- 課題: 垓下の戦いを描いた西漢演義の章を、最後の文の後から書き継げ。
:: 抜粋本文 ::
西漢演義第八十一回 楚の覇王は垓下で大戦する (楚霸王會垓大戰)
漢王と霸王の陣前対決
霸王は決戦を求めて出陣し、漢王も孔熙・陳賀を従えて陣前に立った。霸王が武勇を誇示すると、漢王は「勝敗は謀にあり勇にあらず」と応じ、激怒した霸王が槍を繰り出す。孔熙・陳賀が代わって応戦するが、五十合戦っても決着つかず、霸王の一喝に馬が怯む隙を突かれ、陳賀は脇を突かれ落馬、孔熙も兜を落として敗走するが、靳歙・柴武に助けられ難を逃れた。
深入りする霸王
霸王が漢王を追おうとしたところ、季布が詐計を警戒するよう諫めるが、李左車が現れ「陛下は既に罠にはまっている、降伏を」と挑発し、霸王は怒って追撃を続ける。李左車は姿を消し、代わりに漢兵が四方から殺到、韓信の大軍に完全包囲された。季布・鍾離昧の助けを得てなんとか脱出を図るところへ周蘭の部隊が駆けつけ、霸王はようやく重囲を脱した。
撤退の議論
黄昏に楚営へ戻った霸王は虞子期と善後策を協議、彭城に戻り軍を立て直す方針を固め、深夜に出発した。蕭県付近まで来ると、四方に漢兵と諸侯軍がひしめいているのを見て驚愕する。鍾離昧・周蘭は江東への退避を勧めるが、霸王は気性激しく「漢の諸将に敵う者なし」と強弁し、進軍を続けた。
:::
:: 提供データ ::
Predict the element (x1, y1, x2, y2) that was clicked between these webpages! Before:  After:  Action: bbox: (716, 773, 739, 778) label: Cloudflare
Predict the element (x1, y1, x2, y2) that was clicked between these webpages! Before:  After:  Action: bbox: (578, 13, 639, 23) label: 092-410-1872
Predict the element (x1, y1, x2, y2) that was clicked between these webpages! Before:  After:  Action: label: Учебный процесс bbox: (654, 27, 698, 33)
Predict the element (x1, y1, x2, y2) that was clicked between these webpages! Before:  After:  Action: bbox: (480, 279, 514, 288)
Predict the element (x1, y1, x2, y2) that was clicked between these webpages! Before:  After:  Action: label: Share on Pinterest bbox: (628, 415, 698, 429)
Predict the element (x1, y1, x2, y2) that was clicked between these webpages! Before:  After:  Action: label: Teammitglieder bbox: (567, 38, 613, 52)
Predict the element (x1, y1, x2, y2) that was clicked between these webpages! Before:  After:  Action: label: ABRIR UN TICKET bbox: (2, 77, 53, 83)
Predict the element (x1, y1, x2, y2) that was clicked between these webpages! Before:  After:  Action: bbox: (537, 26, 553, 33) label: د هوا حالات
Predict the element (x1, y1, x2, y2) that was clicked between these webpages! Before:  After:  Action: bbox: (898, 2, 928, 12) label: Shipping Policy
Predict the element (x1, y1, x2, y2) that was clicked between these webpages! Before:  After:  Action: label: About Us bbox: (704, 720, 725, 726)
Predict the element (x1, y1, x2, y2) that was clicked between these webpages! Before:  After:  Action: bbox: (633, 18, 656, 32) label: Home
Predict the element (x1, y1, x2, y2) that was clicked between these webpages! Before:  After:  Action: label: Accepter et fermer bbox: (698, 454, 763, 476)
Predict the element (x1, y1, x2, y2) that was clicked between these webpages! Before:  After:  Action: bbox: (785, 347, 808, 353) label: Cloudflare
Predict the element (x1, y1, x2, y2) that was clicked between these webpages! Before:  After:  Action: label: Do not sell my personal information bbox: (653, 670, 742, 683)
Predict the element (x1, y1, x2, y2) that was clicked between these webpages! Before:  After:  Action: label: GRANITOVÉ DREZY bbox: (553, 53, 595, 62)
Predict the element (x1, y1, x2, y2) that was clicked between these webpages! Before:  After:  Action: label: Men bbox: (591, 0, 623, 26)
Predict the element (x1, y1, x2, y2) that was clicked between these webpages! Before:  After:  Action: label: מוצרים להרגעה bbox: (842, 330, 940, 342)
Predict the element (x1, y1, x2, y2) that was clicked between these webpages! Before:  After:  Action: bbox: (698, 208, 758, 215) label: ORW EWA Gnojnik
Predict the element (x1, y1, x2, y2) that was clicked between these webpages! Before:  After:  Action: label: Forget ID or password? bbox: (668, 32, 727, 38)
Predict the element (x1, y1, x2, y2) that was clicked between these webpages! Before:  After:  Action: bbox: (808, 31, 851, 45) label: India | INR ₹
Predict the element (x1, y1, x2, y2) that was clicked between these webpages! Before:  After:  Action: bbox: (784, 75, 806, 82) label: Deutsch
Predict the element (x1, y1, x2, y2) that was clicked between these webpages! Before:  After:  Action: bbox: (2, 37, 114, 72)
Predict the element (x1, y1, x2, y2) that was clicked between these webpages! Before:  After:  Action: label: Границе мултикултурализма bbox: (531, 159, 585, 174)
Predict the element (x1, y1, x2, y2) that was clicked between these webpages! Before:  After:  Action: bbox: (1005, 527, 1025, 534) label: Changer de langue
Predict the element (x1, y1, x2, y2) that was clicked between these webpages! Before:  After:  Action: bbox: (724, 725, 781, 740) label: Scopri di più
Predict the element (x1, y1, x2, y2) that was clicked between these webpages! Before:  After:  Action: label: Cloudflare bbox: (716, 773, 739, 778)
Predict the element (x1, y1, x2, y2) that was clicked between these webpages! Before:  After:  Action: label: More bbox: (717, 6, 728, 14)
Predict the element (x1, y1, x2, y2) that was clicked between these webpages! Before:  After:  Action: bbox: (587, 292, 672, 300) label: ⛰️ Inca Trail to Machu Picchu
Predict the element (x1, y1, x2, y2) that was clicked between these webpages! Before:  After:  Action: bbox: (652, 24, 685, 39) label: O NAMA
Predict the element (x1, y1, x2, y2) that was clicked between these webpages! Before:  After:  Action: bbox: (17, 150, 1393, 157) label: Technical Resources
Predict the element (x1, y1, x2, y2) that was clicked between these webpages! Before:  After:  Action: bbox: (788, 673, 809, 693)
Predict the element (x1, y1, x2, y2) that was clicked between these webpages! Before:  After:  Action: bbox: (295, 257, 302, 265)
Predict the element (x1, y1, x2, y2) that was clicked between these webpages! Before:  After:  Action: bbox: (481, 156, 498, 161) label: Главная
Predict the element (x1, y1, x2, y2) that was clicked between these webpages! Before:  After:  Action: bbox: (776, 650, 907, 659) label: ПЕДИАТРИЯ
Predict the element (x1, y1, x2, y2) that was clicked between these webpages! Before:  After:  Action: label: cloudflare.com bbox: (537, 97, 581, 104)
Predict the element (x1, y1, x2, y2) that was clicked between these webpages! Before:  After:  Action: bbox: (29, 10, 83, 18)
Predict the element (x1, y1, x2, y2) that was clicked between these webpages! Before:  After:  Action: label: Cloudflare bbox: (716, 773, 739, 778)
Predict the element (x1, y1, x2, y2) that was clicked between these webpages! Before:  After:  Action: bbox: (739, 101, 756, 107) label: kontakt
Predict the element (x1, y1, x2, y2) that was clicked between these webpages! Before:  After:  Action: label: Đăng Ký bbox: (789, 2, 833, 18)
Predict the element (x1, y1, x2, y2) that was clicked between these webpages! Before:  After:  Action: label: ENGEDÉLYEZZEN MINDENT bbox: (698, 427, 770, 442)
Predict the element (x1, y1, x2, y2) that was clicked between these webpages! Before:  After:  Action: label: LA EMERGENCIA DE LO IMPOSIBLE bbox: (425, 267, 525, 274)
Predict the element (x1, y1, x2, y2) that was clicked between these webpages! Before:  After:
:::
- 課題の結果:
彭城陥落と九里山の包囲
彭城に近づくと、既に四門に漢の赤旗が翻り彭城は陥落していた。霸王は雞鳴山から九里山へと転戦、王陵・盧綰・曹参・英布・彭越・周勃・張耳・臧荼ら八方の伏兵に包囲される。霸王は獅子奮迅の働きでこれを突破し、さらに薄昭・孫可懷・高起・張倉・戚思の五将、陳豨・傅寬・柴武・呉芮らとも交戦し、一日で六十余人の漢将を退けるという奮戦を見せた。夜、虞姫と再会し、周蘭らは漢軍の包囲が厳しいので夜襲への警戒を進言、霸王は八千子弟に護衛を固めさせ、虞姫と酒を酌み交わした。
韓信の持久策
漢軍が霸王を武力で抑えられないと見た韓信は、李左車と協議し、力攻めを避けて九里山を包囲し、糧道を絶って自壊を待つ策を立てる。左車は「項王を支えているのは諸将と八千子弟の結束であり、これを解体しなければ長期戦になる」と指摘し、韓信は張良を招いて策を求めた。張良は「楚軍を切り崩し八千子弟を離散させる策がある」と請け合い、韓信・左車に密かにその方法を語った。詳細は次回に語られる。